What the task requires -
Below this task are records; return each one exactly and omit its images.

Information shown -
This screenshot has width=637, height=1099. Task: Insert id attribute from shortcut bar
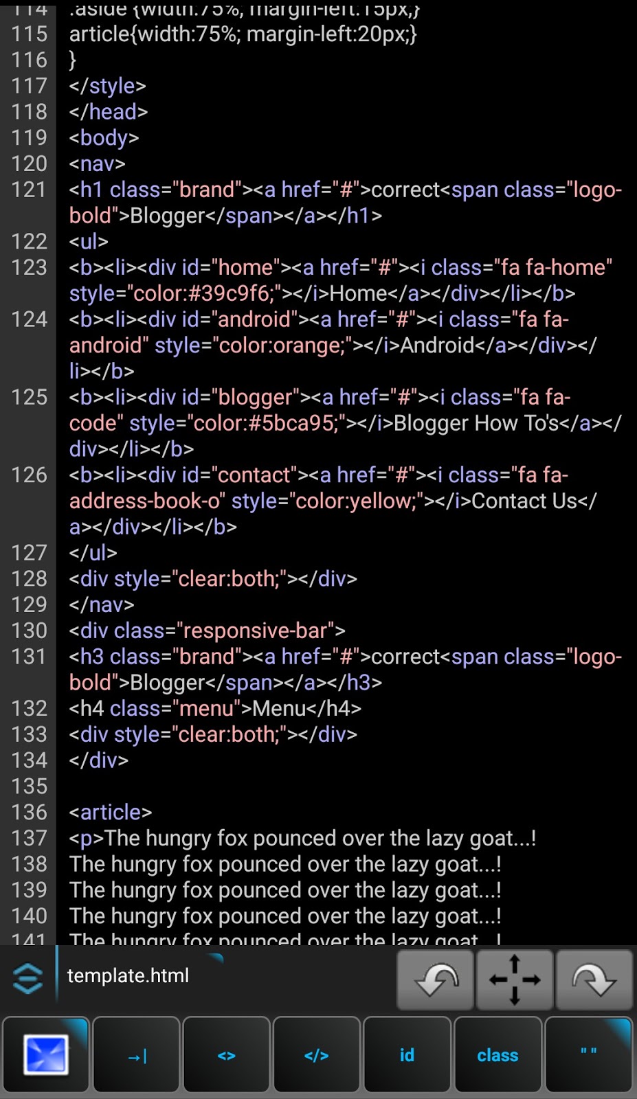(407, 1054)
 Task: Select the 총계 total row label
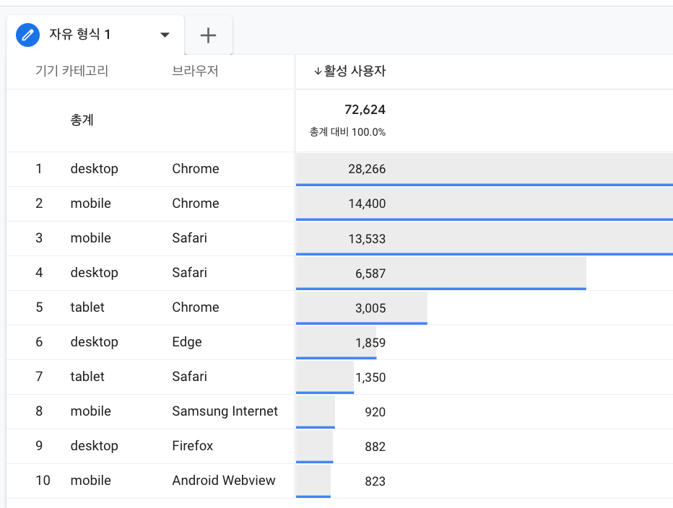82,120
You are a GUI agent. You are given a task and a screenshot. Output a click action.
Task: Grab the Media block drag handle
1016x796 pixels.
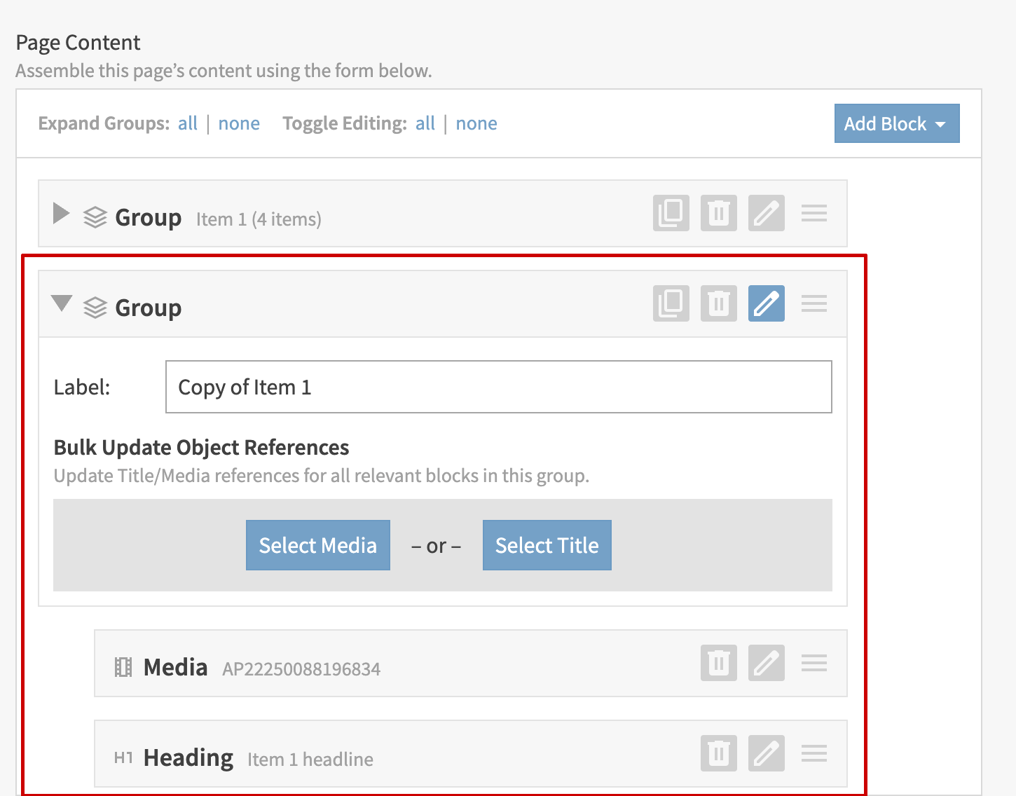coord(814,663)
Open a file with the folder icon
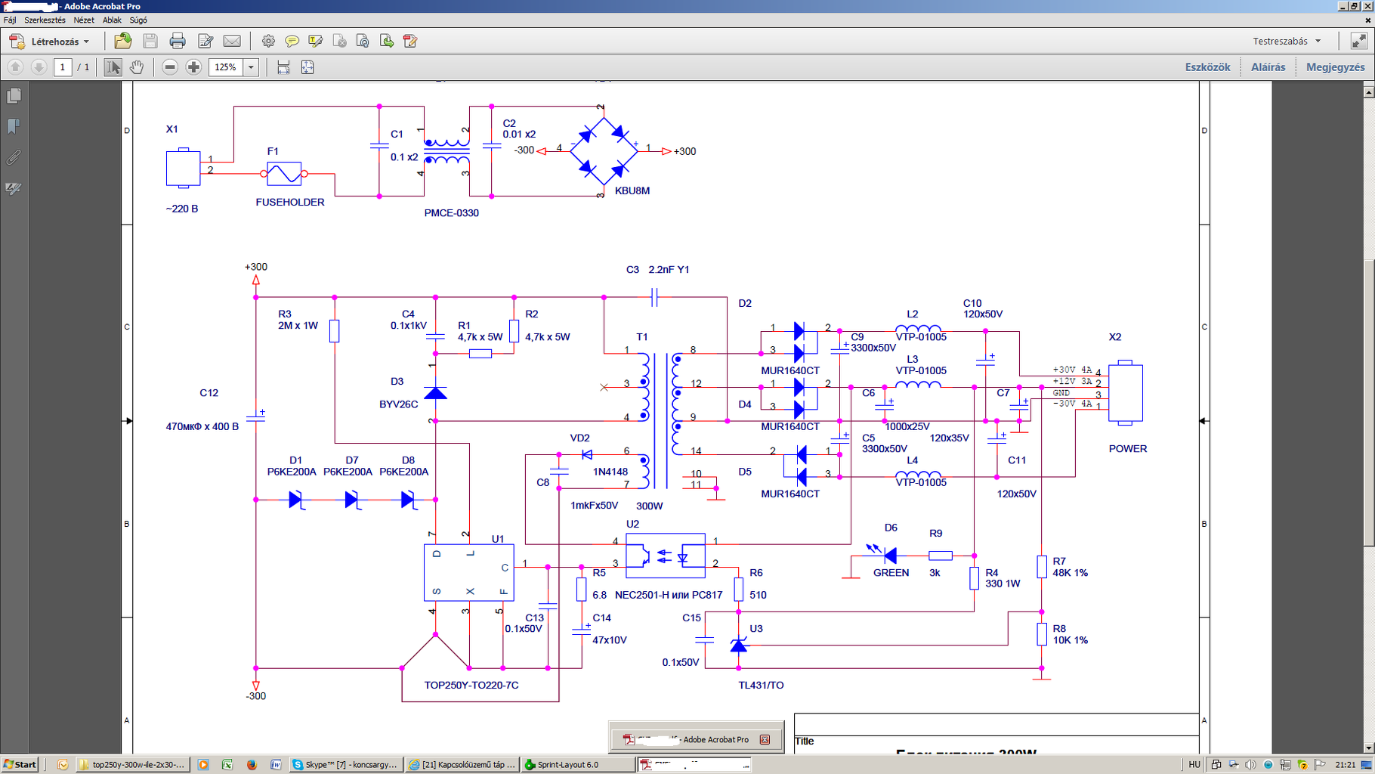 [122, 41]
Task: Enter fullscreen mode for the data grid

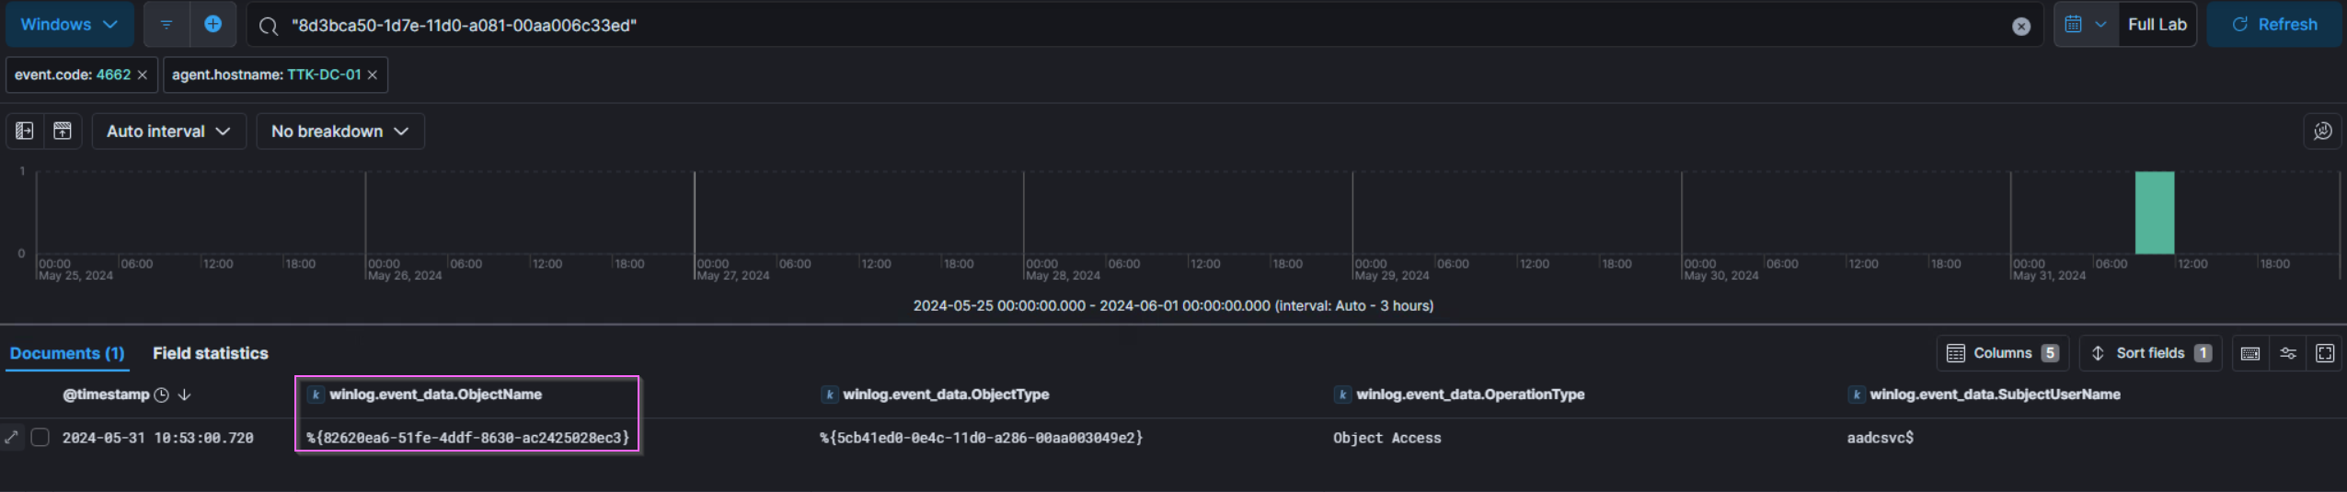Action: click(2324, 354)
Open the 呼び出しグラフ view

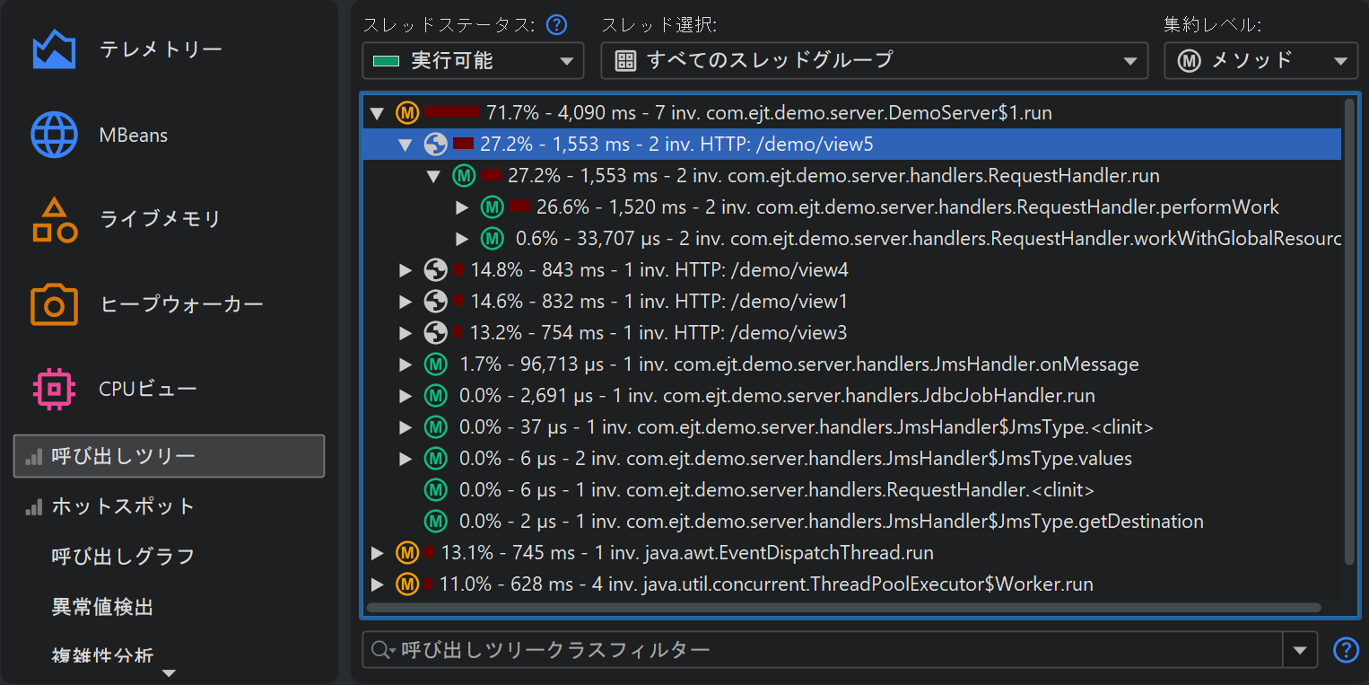[123, 557]
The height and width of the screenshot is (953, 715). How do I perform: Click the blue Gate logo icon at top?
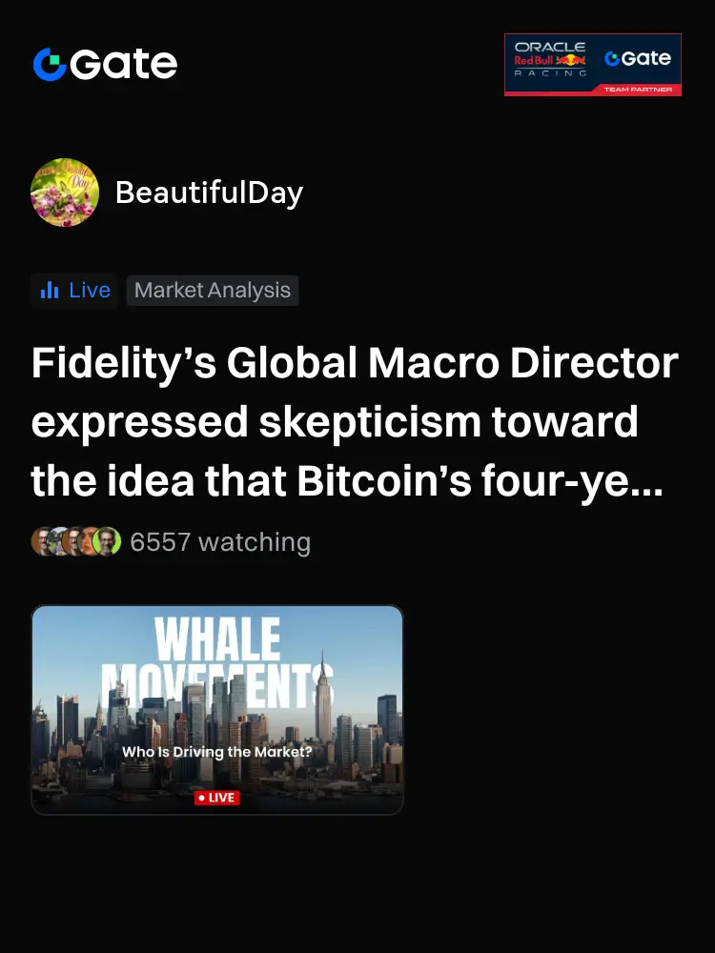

Solved exercise -
This screenshot has width=637, height=1099. Task: Insert id attribute from shortcut bar
(407, 1054)
 Task: Select the 총계 total row label
82,120
You are a GUI agent. You are given a task and a screenshot. Output a click action.
Task: Grab the Media block drag handle
1016x796 pixels.
coord(814,663)
Open a file with the folder icon
 [122, 41]
Task: Enter fullscreen mode for the data grid

Action: click(2324, 354)
Open the 呼び出しグラフ view

[123, 557]
The height and width of the screenshot is (953, 715). How do I perform: Click the blue Gate logo icon at top?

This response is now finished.